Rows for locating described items
[BEGIN]
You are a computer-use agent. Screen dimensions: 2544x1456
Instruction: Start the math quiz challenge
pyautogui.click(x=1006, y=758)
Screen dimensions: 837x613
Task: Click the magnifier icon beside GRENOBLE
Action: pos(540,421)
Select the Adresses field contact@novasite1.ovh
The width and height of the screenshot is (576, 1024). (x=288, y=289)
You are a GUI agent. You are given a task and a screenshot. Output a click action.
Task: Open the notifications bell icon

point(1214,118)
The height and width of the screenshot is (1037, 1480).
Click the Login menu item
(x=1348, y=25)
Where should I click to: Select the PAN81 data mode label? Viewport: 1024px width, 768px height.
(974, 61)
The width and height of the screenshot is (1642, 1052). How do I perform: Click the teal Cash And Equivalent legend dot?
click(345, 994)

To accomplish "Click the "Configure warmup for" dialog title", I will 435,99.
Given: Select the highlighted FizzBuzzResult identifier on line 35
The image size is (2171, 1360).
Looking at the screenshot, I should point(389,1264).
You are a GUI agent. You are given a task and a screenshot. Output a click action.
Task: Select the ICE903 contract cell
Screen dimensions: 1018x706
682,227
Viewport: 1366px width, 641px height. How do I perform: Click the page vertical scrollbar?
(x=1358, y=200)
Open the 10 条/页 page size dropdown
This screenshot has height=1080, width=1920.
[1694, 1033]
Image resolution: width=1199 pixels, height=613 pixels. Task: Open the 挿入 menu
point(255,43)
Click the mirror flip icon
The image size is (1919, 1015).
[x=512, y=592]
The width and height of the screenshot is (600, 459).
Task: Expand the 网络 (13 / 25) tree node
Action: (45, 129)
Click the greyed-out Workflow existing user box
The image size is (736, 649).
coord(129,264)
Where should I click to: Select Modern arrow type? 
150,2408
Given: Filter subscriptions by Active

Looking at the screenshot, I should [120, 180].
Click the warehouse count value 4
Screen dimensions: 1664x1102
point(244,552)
[END]
_The exercise:_ Copy every one of the rows above without changing anything.

_Reply:_
You are a computer-use agent. Screen dimensions: 2544x1456
Instruction: Start the math quiz challenge
pyautogui.click(x=1006, y=758)
Screen dimensions: 837x613
Task: Click the magnifier icon beside GRENOBLE
Action: pos(540,421)
Select the Adresses field contact@novasite1.ovh
The width and height of the screenshot is (576, 1024). (x=288, y=289)
You are a GUI agent. You are given a task and a screenshot. Output a click action.
Task: Open the notifications bell icon

point(1214,118)
The height and width of the screenshot is (1037, 1480).
Click the Login menu item
(x=1348, y=25)
Where should I click to: Select the PAN81 data mode label? Viewport: 1024px width, 768px height.
(974, 61)
The width and height of the screenshot is (1642, 1052). How do I perform: Click the teal Cash And Equivalent legend dot?
click(345, 994)

To accomplish "Click the "Configure warmup for" dialog title", I will 435,99.
Given: Select the highlighted FizzBuzzResult identifier on line 35
The image size is (2171, 1360).
Looking at the screenshot, I should point(389,1264).
You are a GUI agent. You are given a task and a screenshot. Output a click action.
Task: Select the ICE903 contract cell
Screen dimensions: 1018x706
682,227
Viewport: 1366px width, 641px height. How do I perform: Click the page vertical scrollbar?
(x=1358, y=200)
Open the 10 条/页 page size dropdown
This screenshot has height=1080, width=1920.
[1694, 1033]
Image resolution: width=1199 pixels, height=613 pixels. Task: Open the 挿入 menu
point(255,43)
Click the mirror flip icon
The image size is (1919, 1015).
[x=512, y=592]
The width and height of the screenshot is (600, 459).
Task: Expand the 网络 (13 / 25) tree node
Action: (45, 129)
Click the greyed-out Workflow existing user box
The image size is (736, 649).
coord(129,264)
Where should I click to: Select Modern arrow type? 
150,2408
Given: Filter subscriptions by Active

Looking at the screenshot, I should [120, 180].
Click the warehouse count value 4
Screen dimensions: 1664x1102
point(244,552)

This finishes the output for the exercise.